To All the Dreamers

Listening to: Lorde – Melodrama

Mood: Introspective

Every so often I get a box in the mail from my mom. The box usually consists of childhood things of mine she found while cleaning someplace or another in her house. Now bear in mind, I haven’t lived at home for almost 20 years (feel free to NOT do the math), and I find it funny that lost belongings of mine still hide in random places of her home. But when I do get these boxes, I am filled with a bit of excitement and curiosity. Then I open them.

Sometimes I laugh. The randomness of the things she finds and sends my way. Old pottery I made in high school Ceramics class. Old yearbooks. Copies of my high school’s literary journal that published my angst-ridden poetry. Notes passed between friends eons ago.

Sometimes I get nostalgic. Like when the box contains a collection of Christopher Pike, Nancy Drew, Sweet Valley High, Stephen King, and Dean Koontz novels (what an odd mix, right? I was an odd child).

Sometimes I am thrilled. Like when I open the box and inside are my old Wonder Woman and X-Men comics, still in great condition. And I flip through them, easily remembering the storylines I loved so much growing up.

But sometimes I am truly touched. Typed (on a typewriter!) and hand drawn stories about dinosaurs I created when I was in elementary school. A note about a story I’d written from my 3rd grade teach, Miss. Tice, who was the first person outside of my parents who saw the writer I could be one day, and made me feel like I really could follow my dream.

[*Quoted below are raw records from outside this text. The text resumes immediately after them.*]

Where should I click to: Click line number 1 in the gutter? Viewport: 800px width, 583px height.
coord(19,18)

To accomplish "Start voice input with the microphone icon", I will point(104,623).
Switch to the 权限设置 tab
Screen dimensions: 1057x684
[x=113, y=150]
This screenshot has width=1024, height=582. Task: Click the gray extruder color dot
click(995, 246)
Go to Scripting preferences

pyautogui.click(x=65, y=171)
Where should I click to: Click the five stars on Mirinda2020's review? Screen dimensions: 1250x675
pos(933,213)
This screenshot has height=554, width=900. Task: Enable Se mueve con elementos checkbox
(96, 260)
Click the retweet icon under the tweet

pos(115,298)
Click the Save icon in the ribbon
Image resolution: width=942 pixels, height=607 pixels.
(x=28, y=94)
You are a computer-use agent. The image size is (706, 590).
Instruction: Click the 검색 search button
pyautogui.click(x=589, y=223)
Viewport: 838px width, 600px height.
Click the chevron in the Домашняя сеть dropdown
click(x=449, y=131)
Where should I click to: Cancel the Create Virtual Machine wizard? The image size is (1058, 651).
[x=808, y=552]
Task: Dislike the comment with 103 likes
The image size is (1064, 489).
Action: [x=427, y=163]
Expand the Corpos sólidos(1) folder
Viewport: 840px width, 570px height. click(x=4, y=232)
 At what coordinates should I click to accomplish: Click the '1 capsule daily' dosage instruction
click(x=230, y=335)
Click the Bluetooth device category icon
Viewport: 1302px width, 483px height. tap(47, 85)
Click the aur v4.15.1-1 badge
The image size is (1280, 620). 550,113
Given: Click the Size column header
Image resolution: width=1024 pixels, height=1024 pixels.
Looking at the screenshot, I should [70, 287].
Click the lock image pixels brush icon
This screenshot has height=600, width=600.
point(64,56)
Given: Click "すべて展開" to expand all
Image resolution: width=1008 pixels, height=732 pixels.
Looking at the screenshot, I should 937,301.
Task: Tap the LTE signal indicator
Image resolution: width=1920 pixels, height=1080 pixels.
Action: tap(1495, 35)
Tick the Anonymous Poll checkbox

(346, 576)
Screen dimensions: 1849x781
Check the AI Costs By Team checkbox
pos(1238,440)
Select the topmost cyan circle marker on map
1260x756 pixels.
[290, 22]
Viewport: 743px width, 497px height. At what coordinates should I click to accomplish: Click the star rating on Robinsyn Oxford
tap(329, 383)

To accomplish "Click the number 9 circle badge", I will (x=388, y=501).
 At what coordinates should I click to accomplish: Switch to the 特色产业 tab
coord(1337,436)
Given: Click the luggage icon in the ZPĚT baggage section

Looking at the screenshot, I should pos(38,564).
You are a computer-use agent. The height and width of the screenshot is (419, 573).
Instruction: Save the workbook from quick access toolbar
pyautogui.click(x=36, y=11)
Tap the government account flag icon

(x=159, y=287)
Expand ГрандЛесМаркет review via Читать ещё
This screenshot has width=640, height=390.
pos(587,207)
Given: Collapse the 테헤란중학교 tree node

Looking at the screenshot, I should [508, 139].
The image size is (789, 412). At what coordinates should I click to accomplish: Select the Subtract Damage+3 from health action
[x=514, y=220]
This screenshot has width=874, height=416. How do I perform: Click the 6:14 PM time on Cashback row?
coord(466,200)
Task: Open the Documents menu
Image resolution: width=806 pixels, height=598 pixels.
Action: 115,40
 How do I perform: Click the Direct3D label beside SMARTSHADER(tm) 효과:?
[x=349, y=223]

Young me had loads of ambition, and reading my old journals—lovingly greeted to Agent Scully as opposed to the standard “Dear Diary,” because OF COURSE—I had such conviction about who I was going to grow up to be. I was flipping through one of these artifacts this past weekend thanks to another box of good my mom had shipped up, and I found this line:

I want to hug that younger version of myself. Her dreams were big. Her books were dark and twisty (and they still are). I’ve been working hard my entire life to achieve what she set out for herself then, and for myself now. Yes, I am a writer. And an agented one at that. I have accomplished that much of my dream. It was not an easy or smooth road. It was hairpin curved and lined with potholes. It took quite a while, but I didn’t give up. I work hard every day to further hone my craft, to keep writing, to keep trying, to not let rejection steal my creativity. Sure, I have days when I want to slam my face into my keyboard. But I also have days when I can’t stop writing, the words flowing freely and easily, the ideas launching at me once after another. No one said the path to being a published writer was an easy one. But I, for one, wouldn’t choose any other path than the one I’m on.

It’s humbling to remember young me’s dreams, and remind myself the same thing I would remind that headstrong girl, and every writer out there, whether just beginning to follow your dream, or newly agented, or debut published, or never published but still trying so hard, and everything in between. Each journey is different. Don’t give up. Focus on being the best writer you can be, telling the best story that sings in your heart. And most of all, believe in yourself. If you don’t, no one else will.